Acúmulo de estoques no mercado aumenta a pressão de preços
Os estoques de café monitorados pelas bolsas se recuperaram significativamente de seus mínimos, agravando o cenário baixista. As ações de arábica na ICE caíram para um mínimo de 1,75 anos, de 396.513 sacos em 18 de novembro, mas se recuperaram para um máximo de 3,75 meses, de 461.829 sacos, no início de janeiro. Da mesma forma, os estoques de robusta atingiram um mínimo de 14 meses, de 4.012 lotes em dezembro, antes de se recuperarem para um máximo de 2,75 meses, de 4.662 lotes, no final de janeiro. Essa reconstrução de estoques normalmente pressiona os preços, pois os traders percebem uma redução na escassez.
Sinais mistos de atividade de exportação e produção regional
As exportações de café do Brasil em janeiro caíram -42,4% em relação ao ano anterior, para 141.000 toneladas métricas, oferecendo suporte temporário aos preços ao sinalizar embarques mais restritos a curto prazo. Por outro lado, a produção de café na Colômbia enfraqueceu, com a produção de janeiro caindo -34% em relação ao ano anterior, para 893.000 sacos, segundo a Federação Nacional de Café. Como o segundo maior produtor de arábica do mundo, a redução na produção colombiana apoia os preços ao diminuir a disponibilidade global de arábica.

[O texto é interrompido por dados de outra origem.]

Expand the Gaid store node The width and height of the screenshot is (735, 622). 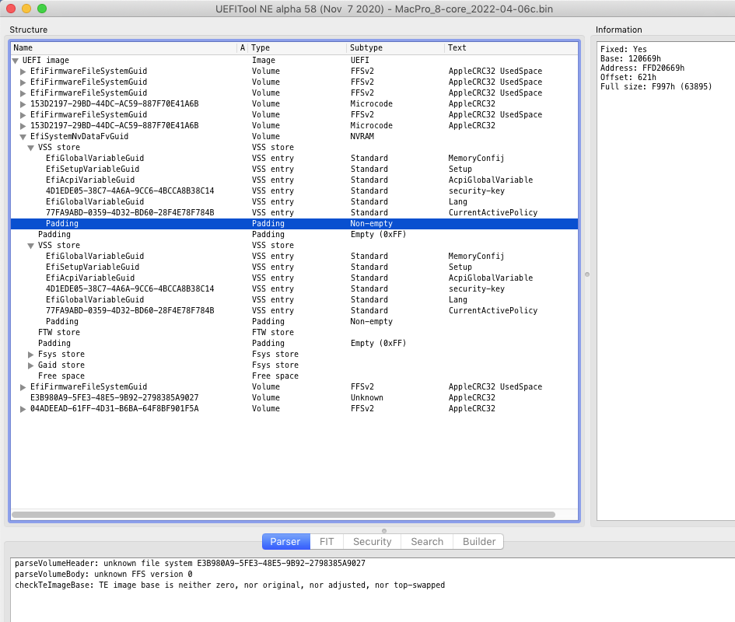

A Organização Internacional do Café informou que as exportações globais de café do ano comercial atual (outubro a setembro) caíram -0,3% em relação ao ano anterior, para 138,658 milhões de sacos, sugerindo que os volumes de exportação estão se estabilizando, em vez de expandir dramaticamente.

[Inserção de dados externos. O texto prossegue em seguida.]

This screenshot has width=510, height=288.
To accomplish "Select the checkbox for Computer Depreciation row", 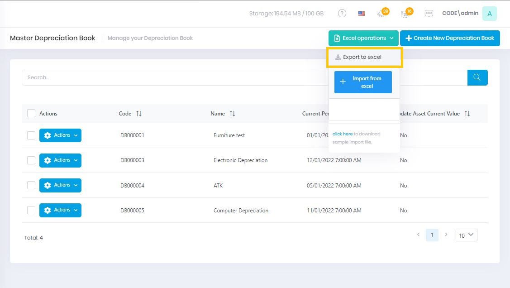I will 31,210.
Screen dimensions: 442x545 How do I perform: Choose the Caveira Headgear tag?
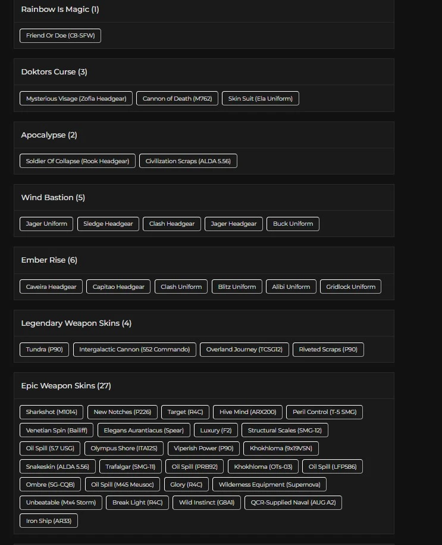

Perspectiva de produção de longo prazo aponta para excesso de oferta no mercado
O Serviço de Agricultura Estrangeira do USDA apresentou uma perspectiva de longo prazo em sua previsão de dezembro. A agência projeta que a produção mundial de café em 2025/26 aumentará +2,0%, atingindo um recorde de 178,848 milhões de sacos. Contudo, a composição é importante: a produção de arábica deve diminuir -4,7%, para 95,515 milhões de sacos, enquanto a produção de robusta deve subir +10,9%, para 83,333 milhões de sacos. Essa mudança para uma maior oferta de robusta representa uma resistência estrutural aos preços do robusta.

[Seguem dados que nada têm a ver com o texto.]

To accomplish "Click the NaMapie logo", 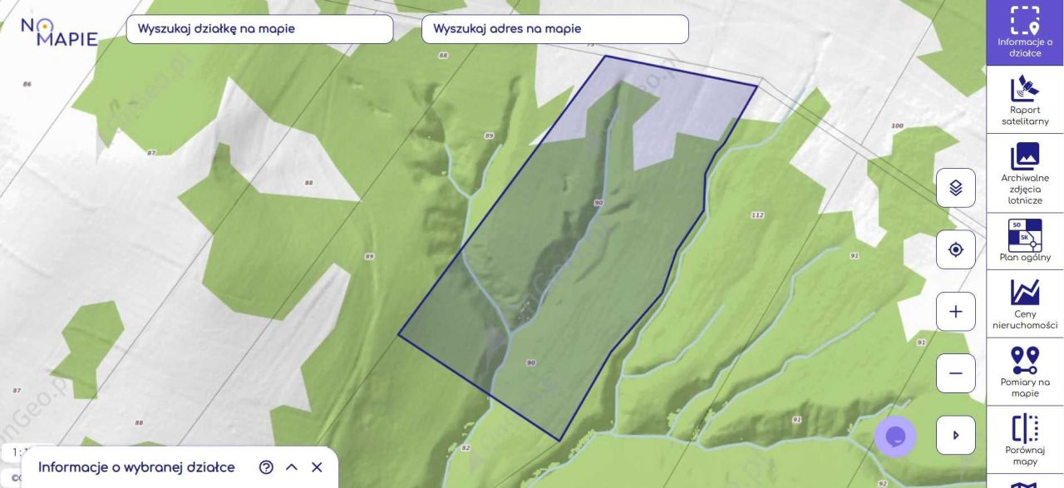I will click(59, 32).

A produção do Brasil em 2025/26 está agora prevista em 63 milhões de sacos (queda de -3,1% em relação ao ano anterior), uma revisão ligeiramente menor, mas ainda elevada. A produção do Vietname em 2025/26 deve subir +6,2%, atingindo 30,8 milhões de sacos, um máximo de 4 anos que reforça o domínio da Ásia na oferta de café. Os estoques finais globais de 2025/26 estão previstos para cair -5,4%, para 20,148 milhões de sacos, de 21,307 milhões de sacos em 2024/25 — uma redução modesta de estoques que pode oferecer algum suporte aos preços, mas provavelmente não reverterá dramaticamente a dinâmica de oferta baixista.
A alta de hoje no preço do robusta reflete alívio técnico de curto prazo e fatores cambiais, e não uma melhora fundamental na oferta e demanda. Embora a força do real brasileiro temporariamente reduza os incentivos à exportação, a realidade subjacente de produção global recorde e níveis elevados de estoques sugere uma pressão contínua sobre os preços do robusta no futuro.